Cate Park

(WBZ photo)

When you drive down the winding road into town a sign proclaims you are entering “The Oldest Summer Resort in America”. While Wolfeboro has plenty of old-fashioned charm, there is a lot more to this town than history.


Distance from Boston: 104 miles
Drive Time: 2 hours and 15 minutes

Black's Gift Shop/ WBZ

(WBZ photo)


Molly the Trolley
A ride on Molly the Trolley is one way to see Wolfeboro. The 45 minute trolley tour departs from the town docks or the old Railroad Station downtown. A $8 ticket ($4 for kids) lets you ride all day – so you can hop on and off of Molly as transportation around town.
More Info: Wolfeboro Trolley Company

Mount Washington
What’s that sound in the air? It’s the distinctive horn of the Mount Washington pulling into the town docks. You can ride the 230-foot boat for a 2 ½ hour tour of Lake Winnipesaukee. During peak summer season, it departs from the Wolfeboro docks Tuesdays through Saturdays at 11:15 a.m. Dinner cruises and a champagne brunch cruise are offered out of other ports on the lake.
More Info: Cruise NH

Stroll the Shops
One of the most charming parts of this summer resort town is its eclectic shops. Stroll down South Main Street peeking into small specialty stores that carry a little bit of everything.

Stop into Black’s Gift Shop for everything from Wolfeboro t-shirts to water toys, to fine handcrafts. Over on Mill Street you will find the home of Hampshire Pewter, where they hand-cast pewter creations. During the week you can tour their workshop.

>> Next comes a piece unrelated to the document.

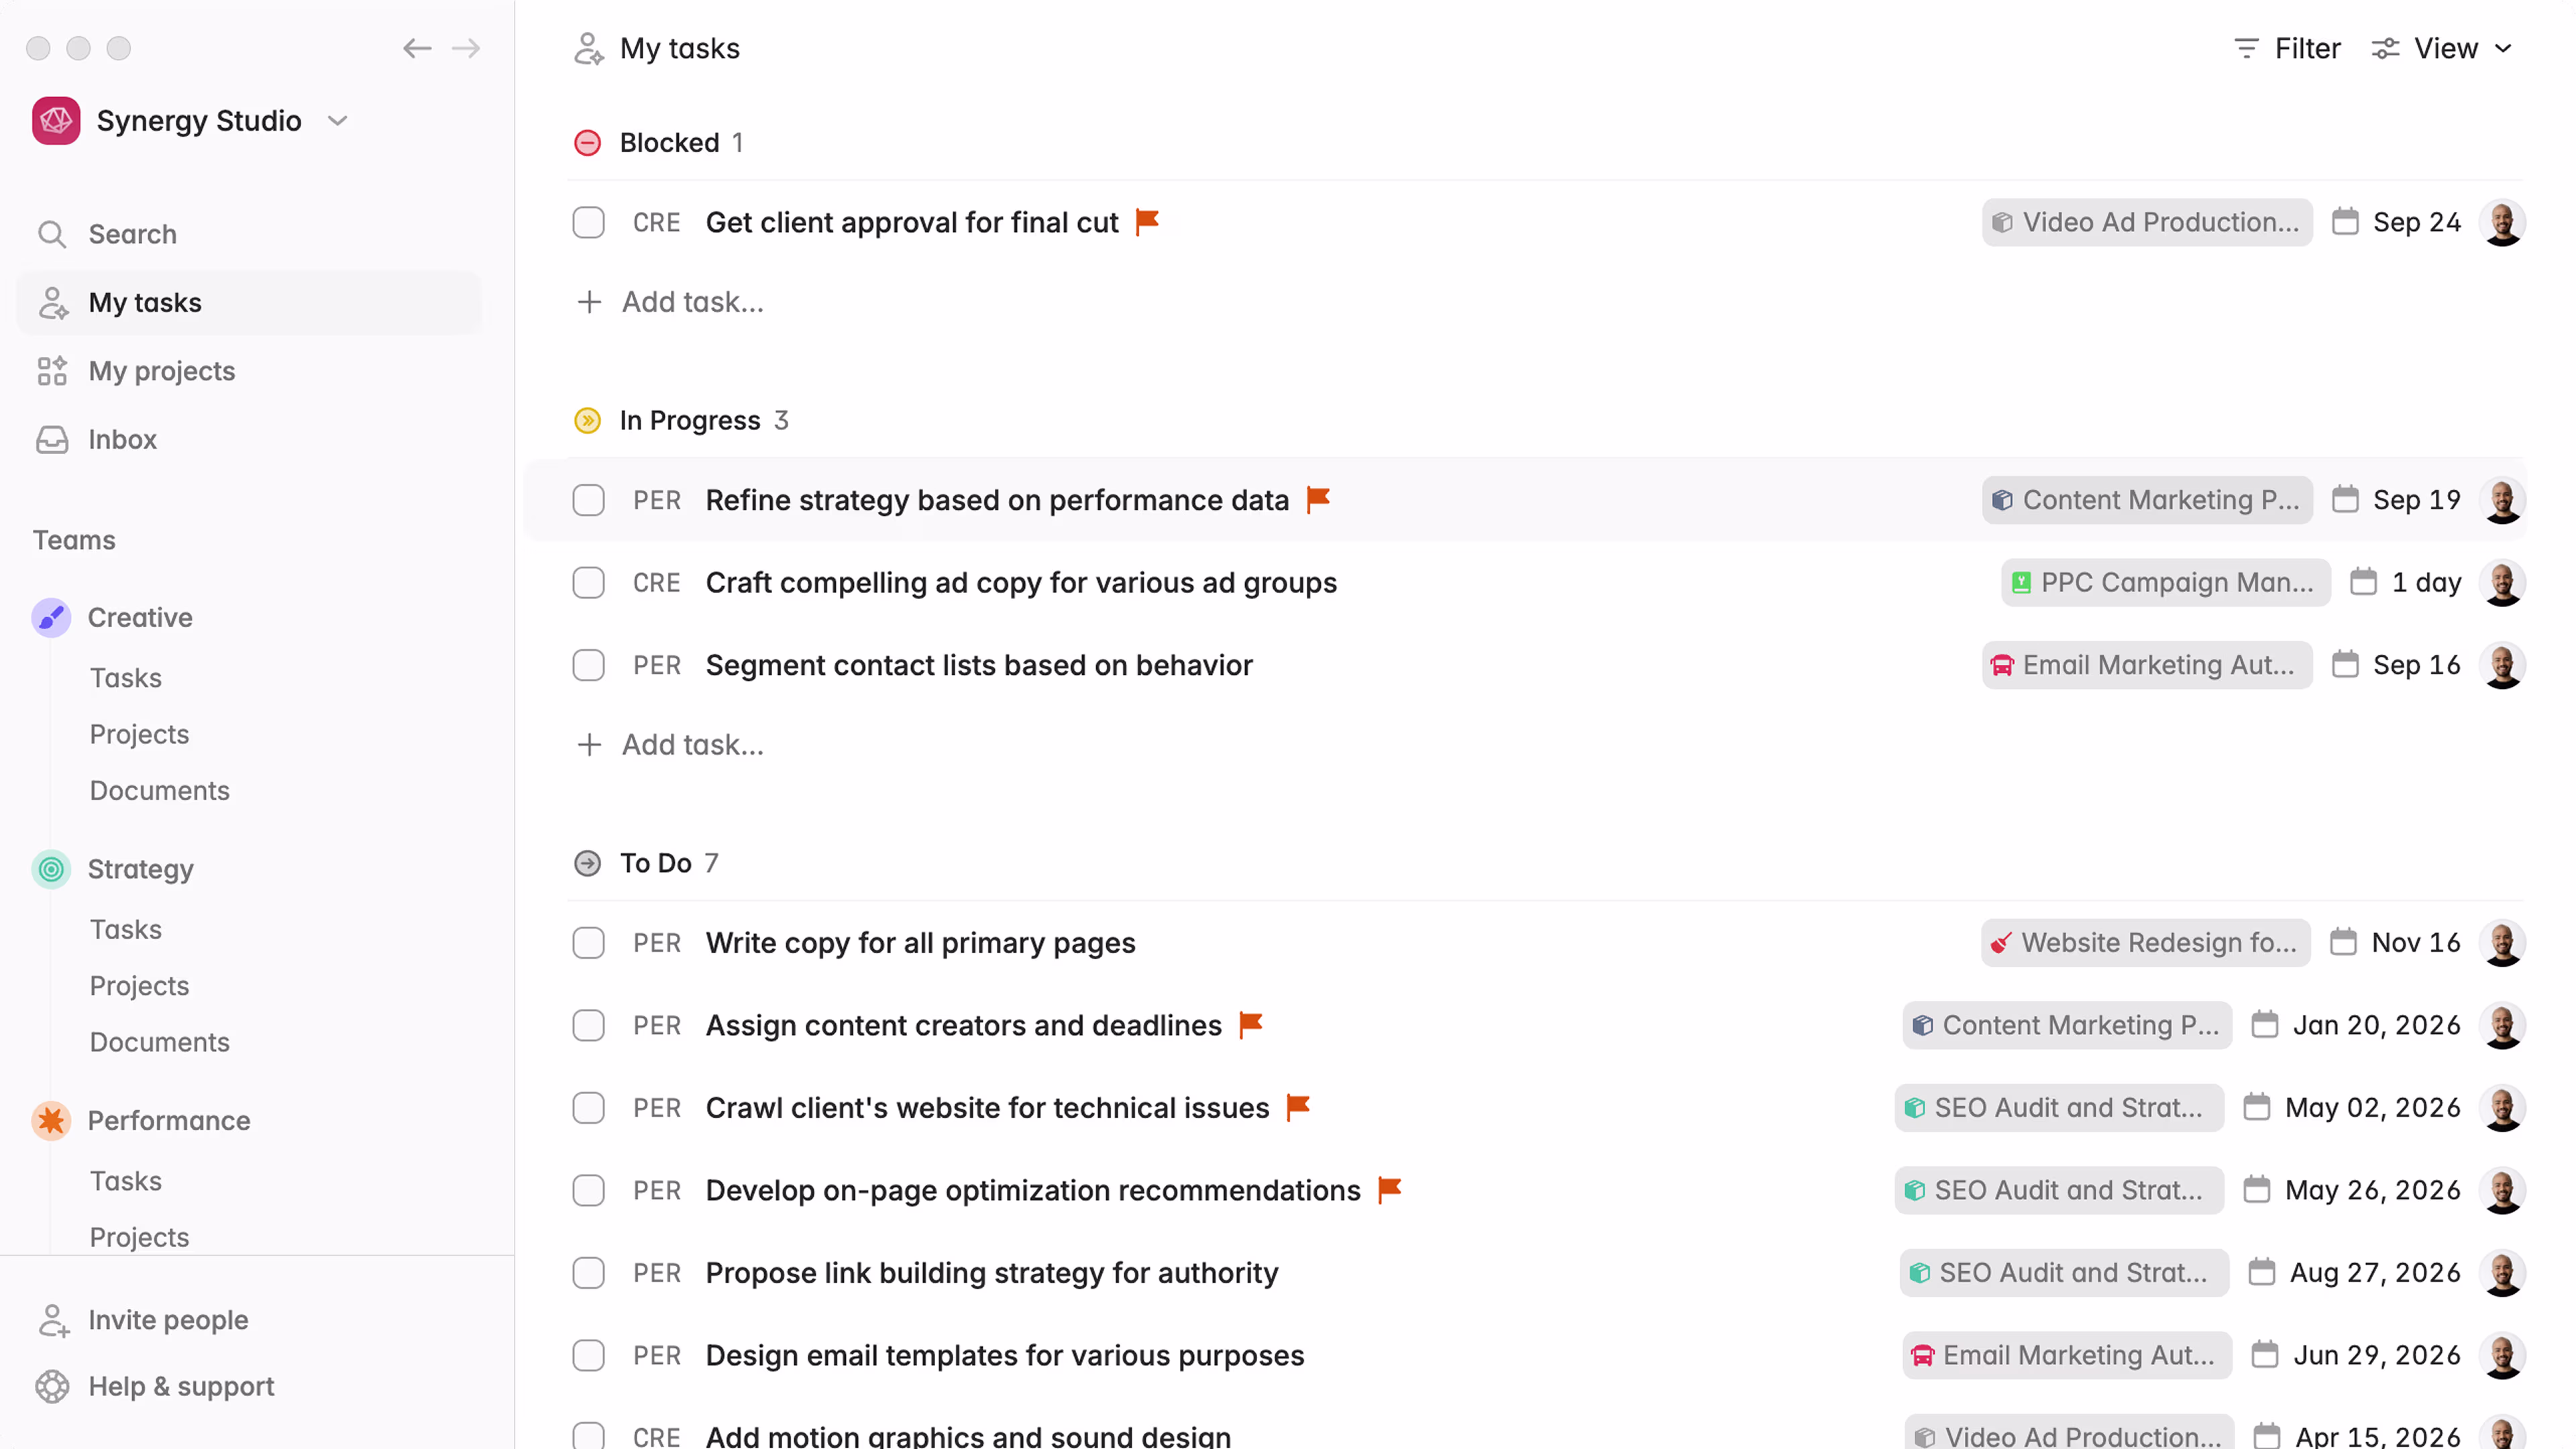
Task: Open 'Help & support'
Action: (180, 1386)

When your legs get weary, be sure to stop by the town docks where you can grab an ice cream and watch the boats and ducks glide by.

Concert in Cate Park/WBZ

(WBZ photo)


Summertime in Wolfeboro is filled with the sounds of music, from amateur concerts to some of the world’s most talented classical musicians.

Cate Park
On Wednesday and Saturday nights grab a blanket or chairs and head downtown to Cate Park for a free dockside concert. On Wednesdays the public is invited to bring their instruments to become part of the charming amateur band. Saturdays feature musical groups brought in to entertain the crowd.

Great Waters
Under a big tent along the shores of Lake Winnipesaukee you will find the Great Waters Music Festival. From folk to 60s pop to swing, this concert series takes place various nights throughout the summer. Tickets range from $15 to $50.
More Info: Great Waters


It might surprise you that a town the size of Wolfeboro, New Hampshire is home to several museums. Each is small and features a unique look at one slice of history.

Wright Museum
Driving through town on Route 28, you might be surprised to see a World War II tank that appears to be crashing through the front of a brick building. This is the Wright Museum, dedicated to the second World War.
More Info: Wright Museum

Libby Museum
If you enjoy natural history, you may want to visit the Libby Museum on Route 109. A couple miles outside of downtown, the Libby Museum examines New England wildlife and features artifacts from the Abenaki Indians who once called this area home.
More Info: Libby Museum

New Hampshire Boat Museum
Follow Route 28 a couple miles out of town and you will pass the New Hampshire Boat Museum, housed inside what was once the ‘Allen A’ amphitheater. Featuring vintage and antique boats, this museum aims to “preserve the boating heritage of the New Hampshire Lakes.” Kids under 7 get in free.
More Info: NH Boat Museum

Klickety-Klack Railroad
One of Wolfeboro’s most unique displays can be found inside the Klickety-Klack Railroad building on Elm Street (603-569-5384). This is an award-winning model railroad that fills two rooms. Dozens of trains run on the tracks, with plenty of buttons and switches you can push to control various actions.

Clow Beach/ WBZ

(WBZ photo)

Lake Winnipesaukee/ WBZ

(WBZ photo)


Wolfeboro is home to four public beaches. On Lake Winnipesaukee beach-seekers can head to Brewster Beach on Clark Road or Carry Beach on Forest Road – both of which have no beach fees.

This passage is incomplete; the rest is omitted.